For your original example, 50% of the words match (3 of 6). It doesn't
catch "play" and "character" because they both appear once with a
question mark attached and once without. So I need to improve how it
handles punctuations.
Anyway, 50 would be the value (50% of the words match), but since the
strings are different lengths, it discounts the score via the line:
intRating = (intMatch / (UBound(str1Array) + 1)) * (100 - 8 *
(UBound(str1Array) - UBound(str2Array)))
Although I made a mistake in this line, which is why you get 58 instead
of 42. It should read:
intRating = (intMatch / (UBound(str1Array) + 1)) * (100 - 8 *
(UBound(str2Array) - UBound(str1Array)))
Thanks for pointing that out.
To give you some background, I have several tables of data I'm trying
to merge, but the labels are sometimes different even though it's
really the same line. The data itself is similar: close, but not
always the same.
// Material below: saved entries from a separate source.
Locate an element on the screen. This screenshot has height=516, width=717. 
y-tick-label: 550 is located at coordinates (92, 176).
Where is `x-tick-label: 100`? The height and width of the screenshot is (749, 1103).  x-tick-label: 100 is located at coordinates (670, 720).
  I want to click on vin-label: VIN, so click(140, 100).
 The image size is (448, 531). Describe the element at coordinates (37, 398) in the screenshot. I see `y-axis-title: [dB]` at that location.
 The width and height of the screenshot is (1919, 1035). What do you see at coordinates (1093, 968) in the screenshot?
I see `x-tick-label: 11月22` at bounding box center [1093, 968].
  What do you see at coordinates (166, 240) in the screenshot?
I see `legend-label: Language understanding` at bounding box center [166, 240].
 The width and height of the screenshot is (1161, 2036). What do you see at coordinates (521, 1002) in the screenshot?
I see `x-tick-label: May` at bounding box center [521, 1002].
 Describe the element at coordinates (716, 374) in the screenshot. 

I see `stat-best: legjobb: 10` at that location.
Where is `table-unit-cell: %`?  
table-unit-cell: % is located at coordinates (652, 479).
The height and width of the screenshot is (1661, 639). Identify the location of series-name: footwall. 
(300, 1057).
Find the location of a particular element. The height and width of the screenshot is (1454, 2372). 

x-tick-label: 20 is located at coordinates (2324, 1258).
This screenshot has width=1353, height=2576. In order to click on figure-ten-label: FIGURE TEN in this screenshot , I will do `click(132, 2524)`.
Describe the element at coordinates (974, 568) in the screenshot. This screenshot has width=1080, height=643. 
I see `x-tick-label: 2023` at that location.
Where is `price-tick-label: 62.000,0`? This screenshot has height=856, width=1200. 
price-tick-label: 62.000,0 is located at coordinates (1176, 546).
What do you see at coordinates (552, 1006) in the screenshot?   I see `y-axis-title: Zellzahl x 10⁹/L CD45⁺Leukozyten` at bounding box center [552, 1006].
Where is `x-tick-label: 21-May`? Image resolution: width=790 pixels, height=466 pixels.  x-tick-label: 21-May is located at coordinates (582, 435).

Since there are thousands of tables, I need a way for
the computer to decide whether the lines in two tables really refers to
the same thing. So my approach has been to rate how close the line in
one table is to the line in another (both label text and table data),
so that they can be merged without having to do it manually.
OK, well here is a routine that tells you how many of the words in the shorter
of two strings will match a word in the longer of the two strings.
It ignores punctuation and extra spaces; and it is also written to be
case-insensitive (although that is easily changed, if you wish).
It uses "regular expressions" to do the parsing and counting and comparing.
Because I am more familiar with it, I have used the regular expression
implementation available in Longre's free morefunc.xll add-in, available at
http://xcell05.free.fr/.
You could set a reference to Microsoft VBScript Regular Expressions 5.5 in your
VBE, but I'm not as familiar with its usage.
I output RateLabel as a decimal so I have set its type to Double.
In my original set of strings, where, ignoring case and punctuation, there were
5/6 matches in the second string, the output is 0.833333333
I leave it to you to make the adjustments you wish for text strings of
different lengths, if you choose to use this method.
======================================
Option Explicit
Function RateLabel(str1 As String, str2 As String) As Double
'fraction of words in shorter string that are also found in longer string
Dim l1 As Long, l2 As Long
Dim t As Long, v As Long
Dim a() As Long
Dim x, y
'count the number of words in each string
l1 = Run([regex.count], str1, "\w+")
l2 = Run([regex.count], str2, "\w+")
ReDim a(1 To IIf(l1 < l2, l1, l2))
For t = 1 To UBound(a)
a(t) = t
Next t
'comparison done with words (no punctuation) and case-insensitive
If l2 < l1 Then
x = Run([regex.mid], str2, "\w+", a)
y = Run([regex.find], str1, x, , False)
Else
x = Run([regex.mid], str1, "\w+", a)
y = Run([regex.find], str2, x, , False)
End If
If IsArray(y) Then
For t = 1 To UBound(y)
If y(t) > 0 Then v = v + 1
Next t
RateLabel = v / UBound(y)
Else
'if shorter string only a single word, then no array is formed
RateLabel = IIf(y > 0, 1, 0)
End If
MsgBox "str1 = " & str1 & ", str2 = " & str2 & ", rating = " & RateLabel
End Function
===============================
--ron